I utilized our EAP program, I saw my family doctor and did what I needed to do to get well.
So why tell you this? I wavered on whether or not I should. My first concern? What if you feel somehow responsible? And the fact that I even had to wonder whether or not you may feel somehow responsible reiterates the need for me, and others to talk openly about depression. Cause quite frankly if we had a solid understanding of mental health issues we would know that the people around us are not responsible for our feelings, no more than they are capable of getting us to “snap out of it.” Our relationship with our family is such an integral and confusing part of the mental health journey and we must be open about these things. Aiden, should you ever get lost like I did, I hope that you’ll remember this story and feel comfortable sharing your journey with me and reaching out for help. That’s reason #1.
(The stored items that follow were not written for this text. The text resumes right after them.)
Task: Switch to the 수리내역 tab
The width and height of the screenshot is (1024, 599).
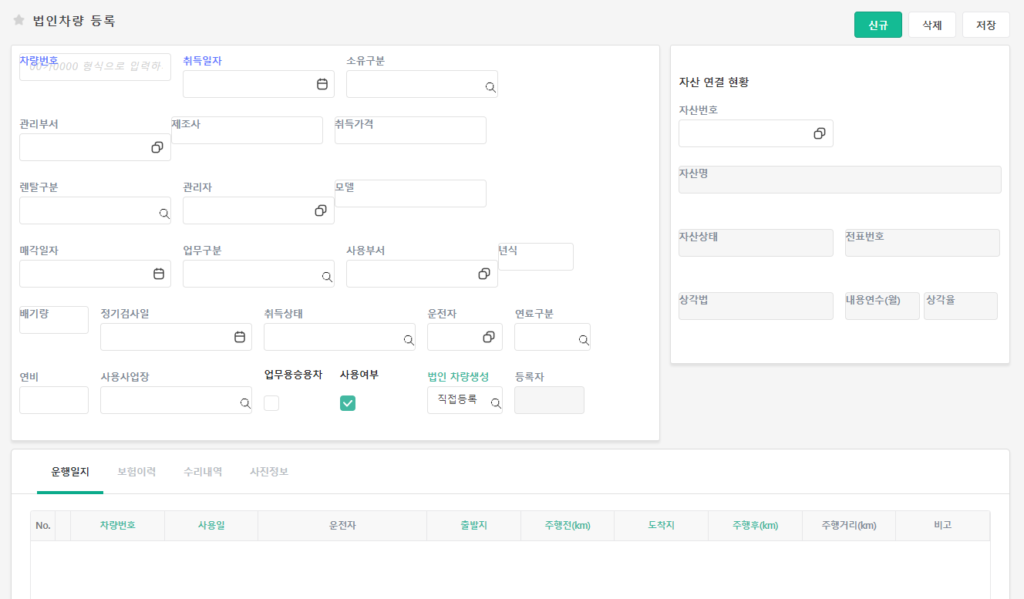Action: 203,471
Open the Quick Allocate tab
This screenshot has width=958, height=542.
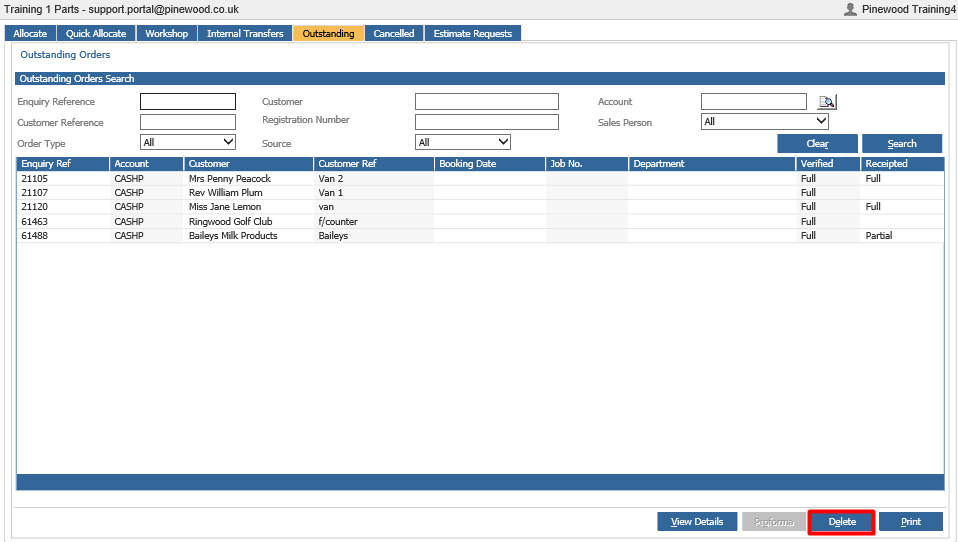pyautogui.click(x=96, y=34)
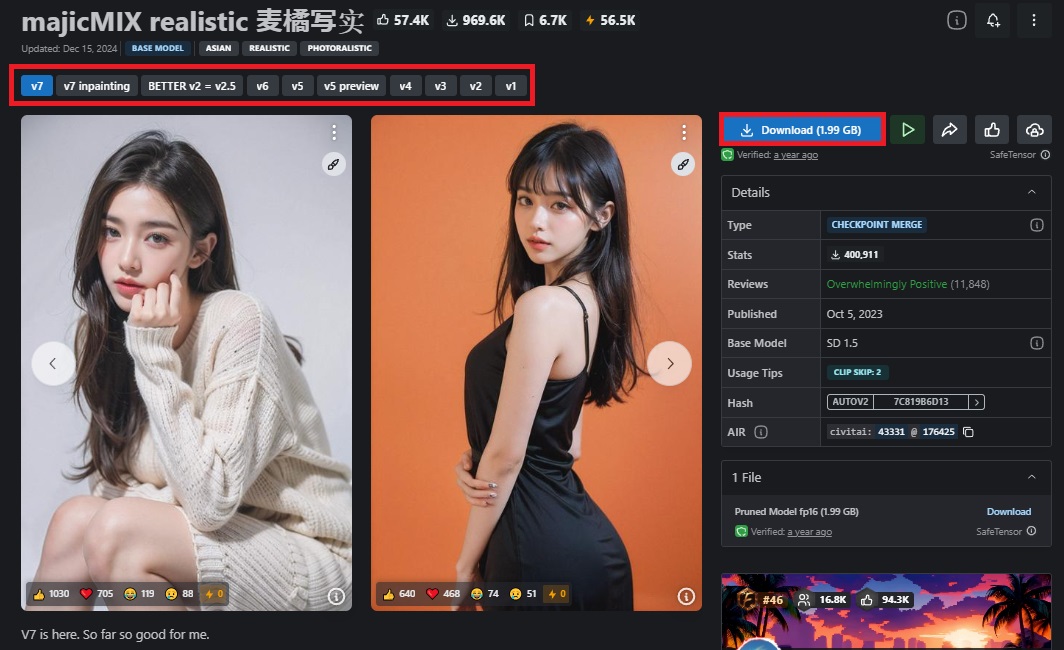Click the Download (1.99 GB) button
The height and width of the screenshot is (650, 1064).
point(801,129)
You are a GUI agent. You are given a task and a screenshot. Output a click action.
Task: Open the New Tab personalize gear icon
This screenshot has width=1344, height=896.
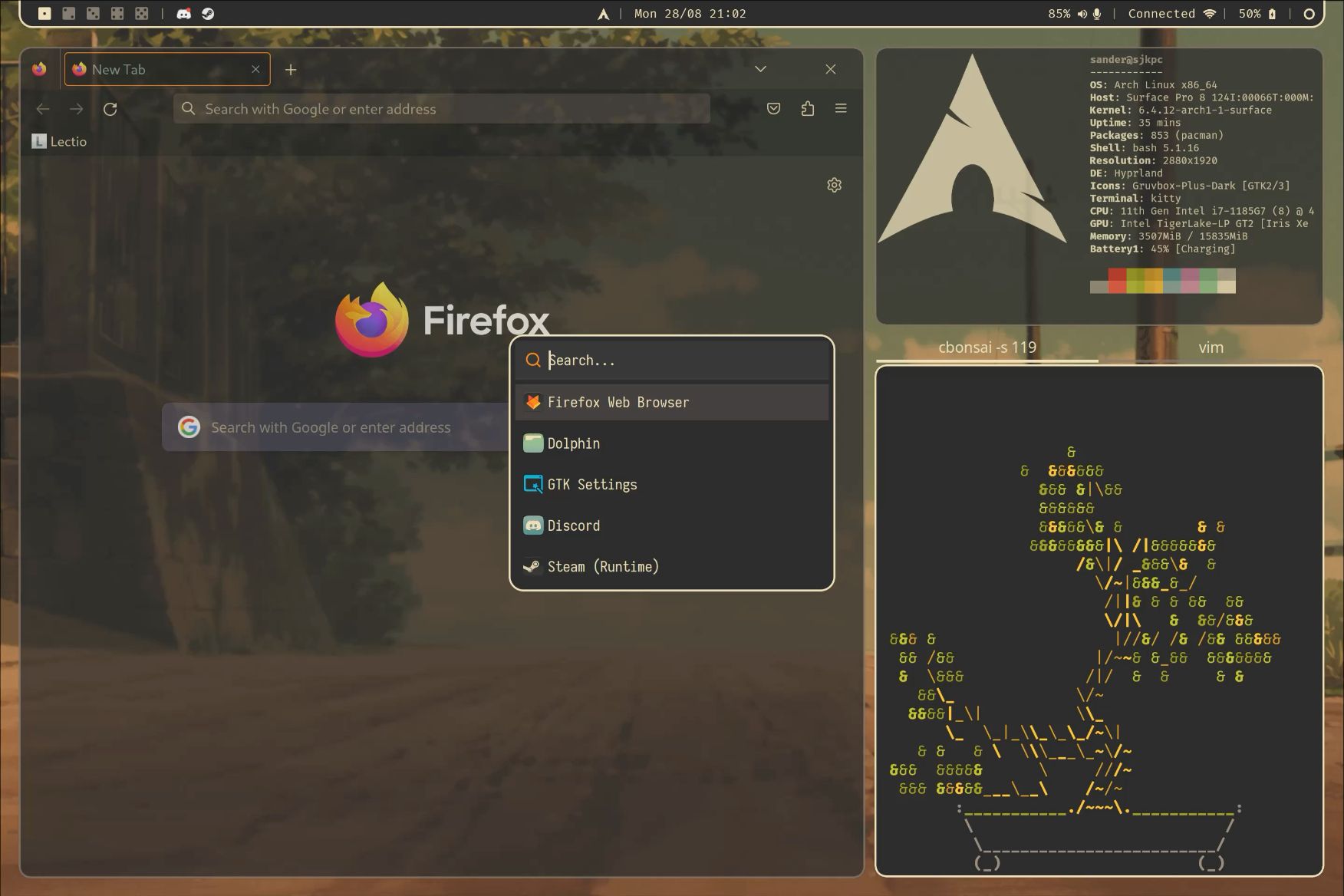[x=834, y=185]
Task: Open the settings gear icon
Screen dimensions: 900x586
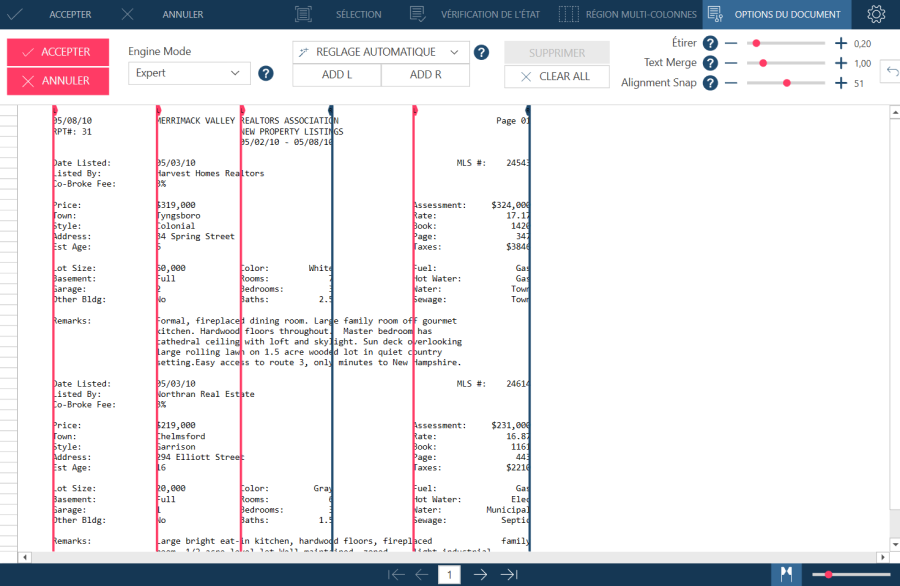Action: 876,14

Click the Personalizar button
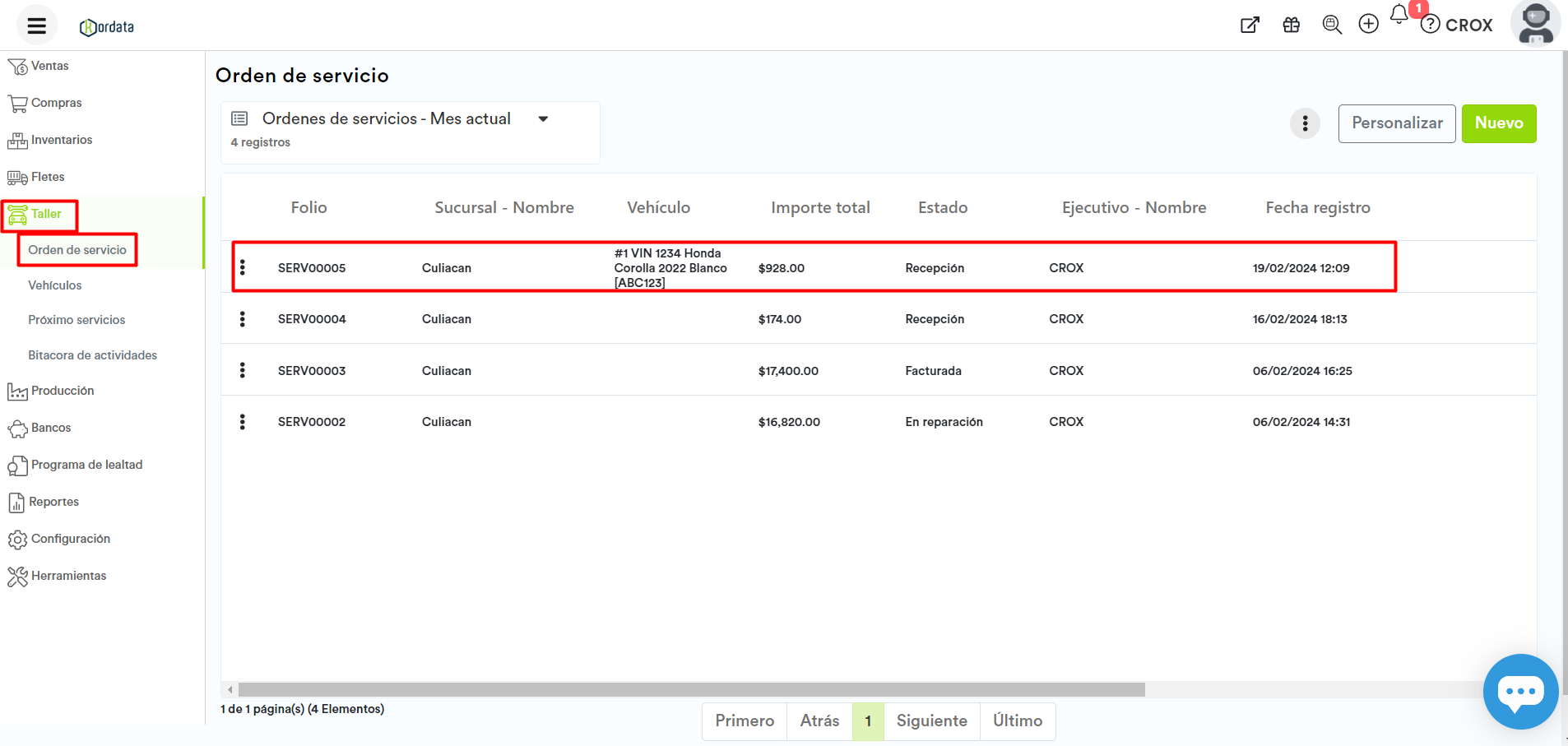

Secondly, you may have a wife one day……and I hope that, God forbid she ever get “lost” like I did, that you will be gentle, that you will be understanding, that you will be supportive, and that you will be patient. There’s no road map, honey. There’s no timeline. There’s no guide book. There are no guarantees. It truly is frustrating and you will need to have an incredible level of patience and trust in supporting her towards recovery and wellness.
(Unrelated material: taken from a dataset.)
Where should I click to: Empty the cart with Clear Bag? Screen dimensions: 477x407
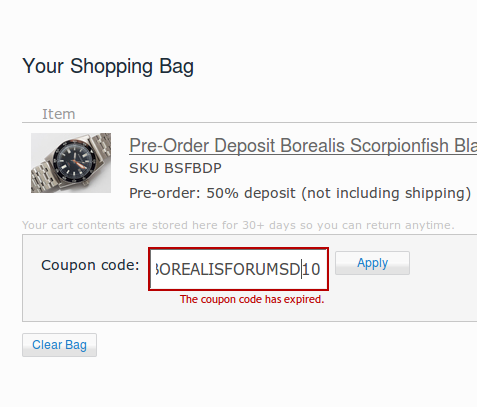[59, 345]
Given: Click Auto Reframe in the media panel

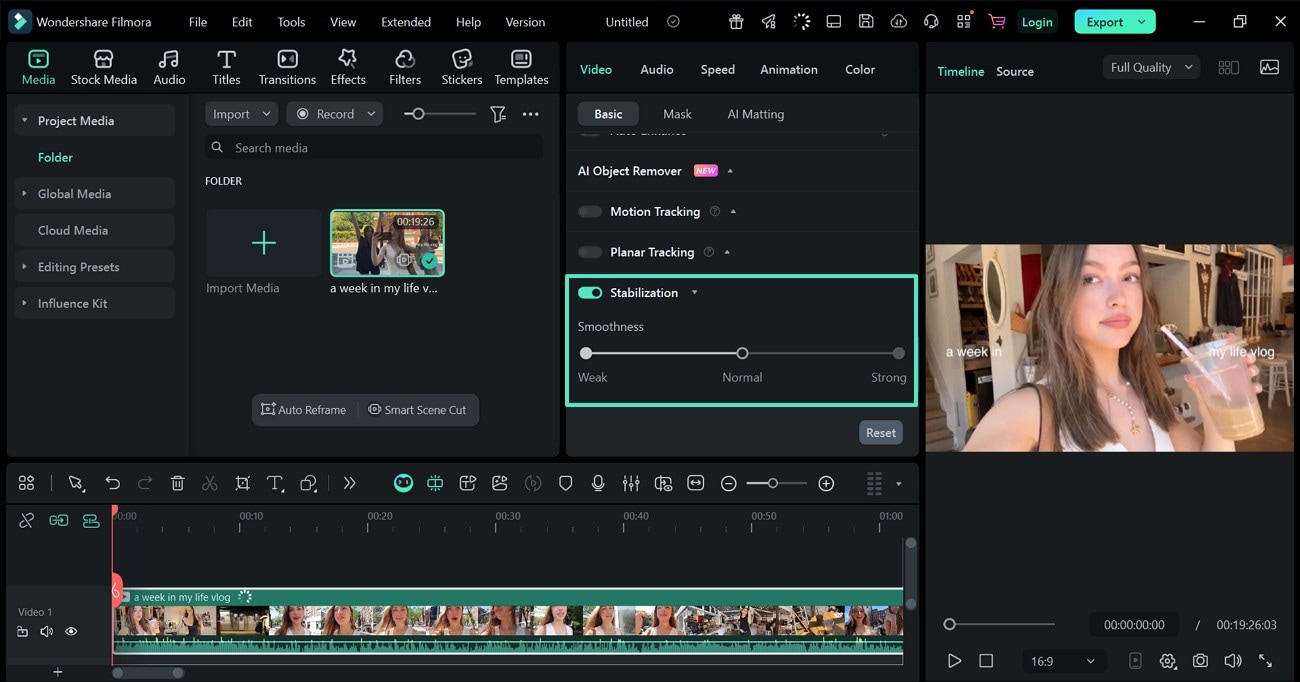Looking at the screenshot, I should [x=304, y=409].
Finally, and as always, I’m writing this to remember the lessons you are teaching me. You didn’t bat an eye during any of this. From full time breastfeeding to quitting cold turkey? Ok. From spending 90% of your day with Mama to being taken care of by others for a week? Sure! Why not? From never being put to bed by Grandma E to doing your night routine with her for the first time? Works for me! From never utilizing a bottle or Sippy cup to drinking from a Sippy cup after 15 minutes of instruction from Nana? No worries Mama! I got your back!!! You are resilient and adaptable. It’s the greatest lesson and gift you could have given me. Because quite frankly, if I’ve learned anything from this whole situation, it’s the intense and critical need for Mama to take care of herself so that I can be well in order to give you and Daddy everything that I want to be able to give you. And if you can put up with everything you put up with for those three months, then Lord knows that you can adjust to Mama going for a pedicure, sleeping in on the weekend or having Daddy take you to the Ontario Early Years Centre instead of me once in a blue moon.
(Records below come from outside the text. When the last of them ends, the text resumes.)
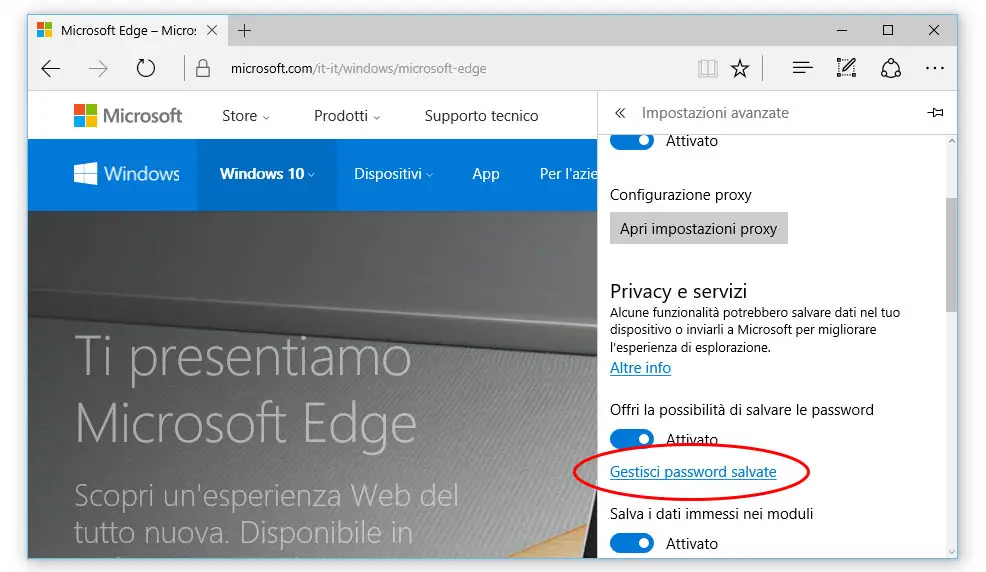Open a new tab with plus button
The width and height of the screenshot is (986, 572).
pyautogui.click(x=245, y=30)
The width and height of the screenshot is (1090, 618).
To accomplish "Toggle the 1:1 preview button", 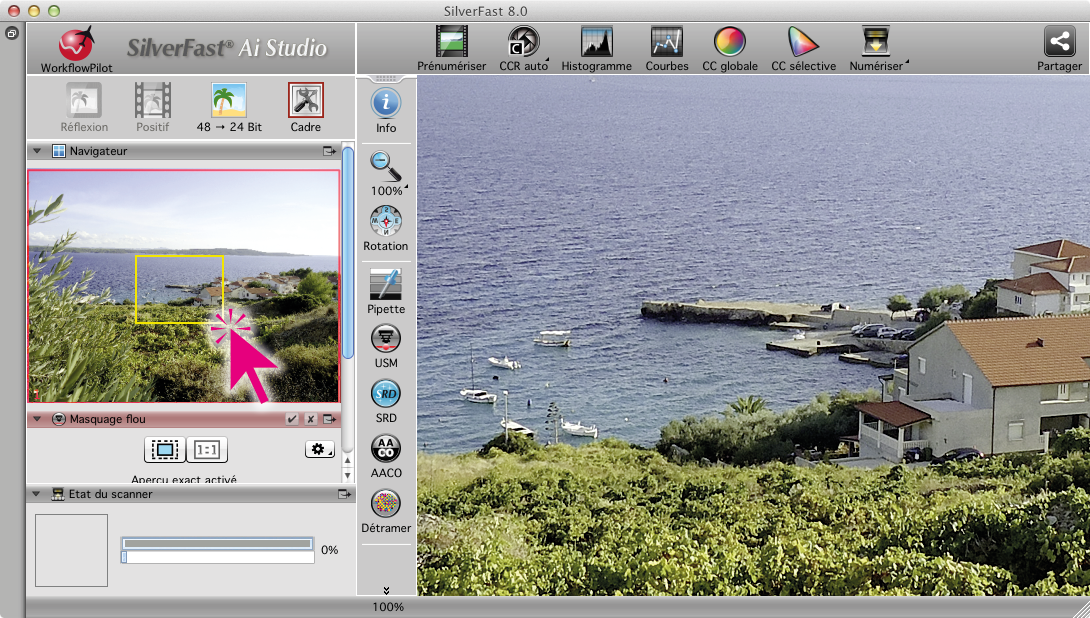I will point(207,450).
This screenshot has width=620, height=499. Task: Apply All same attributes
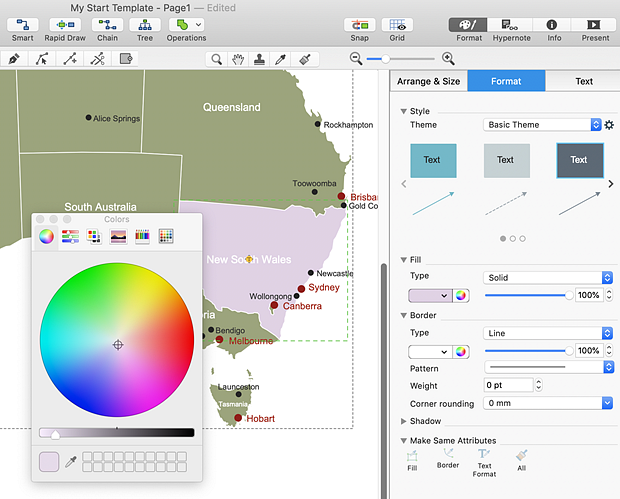tap(521, 460)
And life is beautiful again Aiden. I was lost, but now I am found. And I haven’t lost or missed a moment with you since getting well…..I didn’t miss the first time you recently said “ahhhh do” in response to my “love you.” I was present and available during the three weeks of adjustment to daycare that had you up at all hours of the night. I didn’t miss all the tickles and the kisses. And the singing Raffi together. And the snuggling in our rocking chair reading books. I didn’t miss any of it. And in fact, I’ve been uber present ever since.
So as difficult as my experience with depression was, I am grateful for the many lessons both it and you have taught me this past year.